Djokovic, who turns 35 on Sunday, captured a second French Open title in 2021.
He did it the hard way, coming from two sets down to beat Lorenzo Musetti in the last-16, winning an epic four-set semi-final against Nadal before needing to overturn another two-set deficit to see off Stefanos Tsitsipas in the final.
Djokovic has played only five tournaments in 2022 but arrives in Paris buoyed by a sixth Italian Open title, becoming just the fifth man to win 1,000 career matches in the process.
It was his 38th Masters triumph, two more than Nadal at the top of the all-time list.
- Nadal 'feels better' -
Djokovic starts his French Open against 94th-ranked Yoshihito Nishioka of Japan.
Nadal has played down concerns over the chronic foot issue that resurfaced in Rome last week.
On Wednesday, he practiced in front of thousands of fans at Roland Garros without any obvious discomfort.
"There is nothing to recover," Nadal told reporters Friday. "What happened in Rome is something that happened very often in my practices."
"I was suffering after that for a couple of days, but I feel better. That's why I'm here."
Nadal began the year with a 20-match winning run, capturing a second Australian Open title to claim a record 21st Grand Slam and move ahead of Djokovic and Roger Federer.
The 35-year-old's record at the French Open stands at a staggering 105 wins and just three losses since his 2005 title-winning debut.
Djokovic has been responsible for two of those defeats. One of those came in the bruising semi-final 12 months ago, the most recent clash of the pair's epic 58-match rivalry.
"I just watched Rafa practice and it's funny because all of a sudden his forehand is just 20 miles an hour faster.
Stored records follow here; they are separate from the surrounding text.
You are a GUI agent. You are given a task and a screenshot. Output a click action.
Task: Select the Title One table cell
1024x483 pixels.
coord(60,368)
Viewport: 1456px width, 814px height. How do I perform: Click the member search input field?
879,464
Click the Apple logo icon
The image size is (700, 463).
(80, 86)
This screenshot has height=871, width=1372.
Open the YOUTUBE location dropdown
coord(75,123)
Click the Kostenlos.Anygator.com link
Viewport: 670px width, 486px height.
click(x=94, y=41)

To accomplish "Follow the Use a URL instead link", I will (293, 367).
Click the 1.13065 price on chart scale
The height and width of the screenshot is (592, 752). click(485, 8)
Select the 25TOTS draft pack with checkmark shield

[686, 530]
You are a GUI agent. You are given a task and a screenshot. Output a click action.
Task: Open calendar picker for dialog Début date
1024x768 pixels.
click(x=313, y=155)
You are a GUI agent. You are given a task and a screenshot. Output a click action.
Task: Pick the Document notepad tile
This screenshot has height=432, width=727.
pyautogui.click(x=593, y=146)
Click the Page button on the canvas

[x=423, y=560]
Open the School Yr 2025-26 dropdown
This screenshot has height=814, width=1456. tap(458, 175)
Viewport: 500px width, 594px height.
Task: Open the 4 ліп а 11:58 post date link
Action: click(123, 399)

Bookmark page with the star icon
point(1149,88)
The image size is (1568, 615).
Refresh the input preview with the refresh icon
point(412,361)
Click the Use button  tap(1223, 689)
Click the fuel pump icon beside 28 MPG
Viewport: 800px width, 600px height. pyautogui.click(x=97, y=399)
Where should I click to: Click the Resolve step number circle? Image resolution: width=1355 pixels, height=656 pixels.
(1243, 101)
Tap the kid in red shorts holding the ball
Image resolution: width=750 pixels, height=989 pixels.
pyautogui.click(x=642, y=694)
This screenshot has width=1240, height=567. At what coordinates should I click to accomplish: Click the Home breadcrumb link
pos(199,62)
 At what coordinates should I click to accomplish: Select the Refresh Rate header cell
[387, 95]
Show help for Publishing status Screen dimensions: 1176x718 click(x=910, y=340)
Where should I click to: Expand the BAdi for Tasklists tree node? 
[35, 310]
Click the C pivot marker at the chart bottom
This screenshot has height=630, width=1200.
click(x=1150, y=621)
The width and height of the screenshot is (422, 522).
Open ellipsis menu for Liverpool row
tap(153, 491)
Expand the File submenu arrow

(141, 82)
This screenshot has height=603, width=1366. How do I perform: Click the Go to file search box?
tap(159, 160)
He moves lighter on his feet," said world number three Alexander Zverevn on Friday.
"There is something about this court that makes him play 30% better, just being on this court."
Nadal takes on Australia's Jordan Thompson in the first round.
Alcaraz, just 19, has rocketed to six in the world on the back of four titles -- three on clay -- in 2022.
- 'Special' Alcaraz -
He won a second Masters title in Madrid, sweeping Nadal, Djokovic and Zverev on the way.
"He definitely is special," admitted Djokovic of Alcaraz who also claimed the prestigious Miami Masters earlier in the year.
Alcaraz was ranked 97 this time last year.
He was only two when Nadal won the first of his 13 French Opens in 2005 but he made his mark at the 2021 tournament where he came through qualifying to reach the third round.
Alcaraz, who has 28 wins and just three defeats this year, opens his campaign on Sunday against Argentine lucky loser Juan Ignacio Londero, ranked at 141 but who made the last 16 in 2019.
Russian world number two Daniil Medvedev, who gave up a two-sets lead to lose to Nadal in the Australian Open final, only returned to action in Geneva this week after undergoing a hernia operation.
The US Open champion has 13 titles to his name but has yet to master the draining demands of clay.
At Roland Garros, he was winless in his first four visits before managing to stop the rot with a quarter-final run in 2021.
Greek world number four Tsitsipas has enjoyed a solid clay season.
He defended his Monte Carlo title before making the last-eight in Barcelona, semi-finals in Madrid and final in Rome.